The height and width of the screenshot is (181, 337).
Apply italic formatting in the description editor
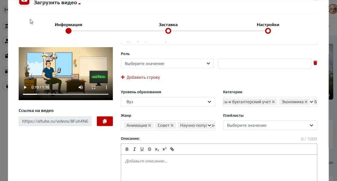click(134, 149)
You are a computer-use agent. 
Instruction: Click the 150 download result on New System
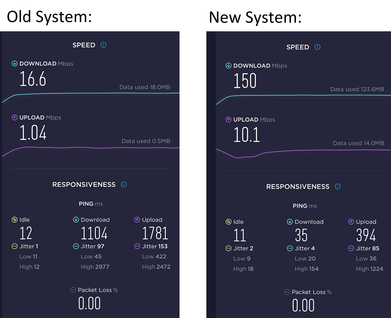245,80
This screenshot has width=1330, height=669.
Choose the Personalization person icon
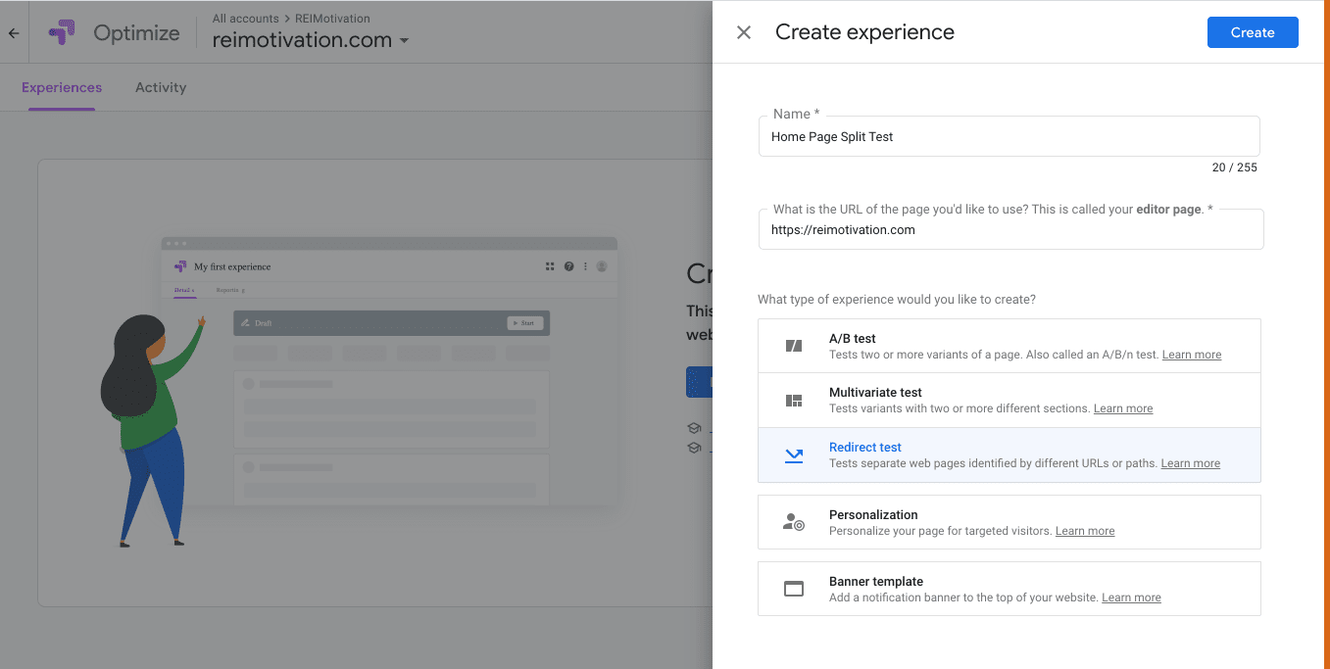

Problem details => Rewrite the items from the line with "You are a computer-use agent." through the end of the items, replacing "download" with "upload" and leaving everything else unchanged. Omit the pictures.

Written response =>
You are a computer-use agent. 
Instruction: Click the 150 upload result on New System
245,80
This screenshot has width=1330, height=669.
Choose the Personalization person icon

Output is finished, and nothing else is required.